**AIM OF THE TASK**
Every line below must be given again exactly.
┌──
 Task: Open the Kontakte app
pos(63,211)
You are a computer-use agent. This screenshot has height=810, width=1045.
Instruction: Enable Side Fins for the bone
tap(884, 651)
└──
**RESPONSE BELOW**
 Task: Open the Kontakte app
pos(63,211)
You are a computer-use agent. This screenshot has height=810, width=1045.
Instruction: Enable Side Fins for the bone
tap(884, 651)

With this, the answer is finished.